Saved data entries:
• • • • • • •
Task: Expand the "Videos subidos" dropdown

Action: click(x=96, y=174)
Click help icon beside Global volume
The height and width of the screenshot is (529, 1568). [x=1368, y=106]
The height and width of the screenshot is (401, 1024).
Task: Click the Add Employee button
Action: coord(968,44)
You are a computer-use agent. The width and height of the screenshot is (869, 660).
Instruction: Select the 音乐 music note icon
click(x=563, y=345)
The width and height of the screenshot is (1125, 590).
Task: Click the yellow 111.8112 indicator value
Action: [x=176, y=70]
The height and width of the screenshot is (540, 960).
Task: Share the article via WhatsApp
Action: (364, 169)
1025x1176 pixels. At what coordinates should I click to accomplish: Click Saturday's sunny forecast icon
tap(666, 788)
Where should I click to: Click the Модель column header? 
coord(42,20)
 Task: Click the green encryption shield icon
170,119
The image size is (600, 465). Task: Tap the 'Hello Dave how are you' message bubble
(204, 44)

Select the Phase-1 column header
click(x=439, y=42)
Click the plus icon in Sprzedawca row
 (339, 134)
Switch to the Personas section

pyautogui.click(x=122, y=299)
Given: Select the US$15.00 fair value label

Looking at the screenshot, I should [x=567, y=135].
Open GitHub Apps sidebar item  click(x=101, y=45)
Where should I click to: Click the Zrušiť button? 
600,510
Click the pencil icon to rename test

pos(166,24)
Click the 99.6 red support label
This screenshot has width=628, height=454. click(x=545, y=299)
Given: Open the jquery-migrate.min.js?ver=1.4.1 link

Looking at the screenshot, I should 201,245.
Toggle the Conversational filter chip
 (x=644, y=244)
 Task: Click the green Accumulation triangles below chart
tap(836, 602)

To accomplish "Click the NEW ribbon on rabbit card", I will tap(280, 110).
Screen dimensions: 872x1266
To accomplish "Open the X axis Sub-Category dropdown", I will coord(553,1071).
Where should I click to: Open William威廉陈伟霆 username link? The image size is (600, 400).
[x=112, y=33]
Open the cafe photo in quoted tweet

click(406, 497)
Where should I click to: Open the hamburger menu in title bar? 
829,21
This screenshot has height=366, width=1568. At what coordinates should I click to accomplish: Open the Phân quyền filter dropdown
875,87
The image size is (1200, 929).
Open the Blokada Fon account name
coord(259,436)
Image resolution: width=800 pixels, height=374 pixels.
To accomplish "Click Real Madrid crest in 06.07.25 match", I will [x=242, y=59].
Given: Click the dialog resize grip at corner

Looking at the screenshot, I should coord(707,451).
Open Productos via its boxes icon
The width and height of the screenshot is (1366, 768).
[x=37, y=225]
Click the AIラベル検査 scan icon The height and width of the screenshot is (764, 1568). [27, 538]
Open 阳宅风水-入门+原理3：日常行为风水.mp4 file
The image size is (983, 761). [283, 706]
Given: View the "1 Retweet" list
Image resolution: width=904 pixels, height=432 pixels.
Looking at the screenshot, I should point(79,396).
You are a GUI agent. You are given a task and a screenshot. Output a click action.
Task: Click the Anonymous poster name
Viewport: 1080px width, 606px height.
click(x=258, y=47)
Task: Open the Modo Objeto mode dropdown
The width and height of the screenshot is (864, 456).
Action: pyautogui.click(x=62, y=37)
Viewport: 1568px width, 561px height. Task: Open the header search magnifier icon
• • • • • • •
[WHAT IS REQUIRED] Report every line of the entries that carries the word "agent".

[EXERCISE ANSWER]
You are a computer-use agent. The width and height of the screenshot is (869, 660).
You are a GUI agent. You are given a task and a screenshot. Output a click action.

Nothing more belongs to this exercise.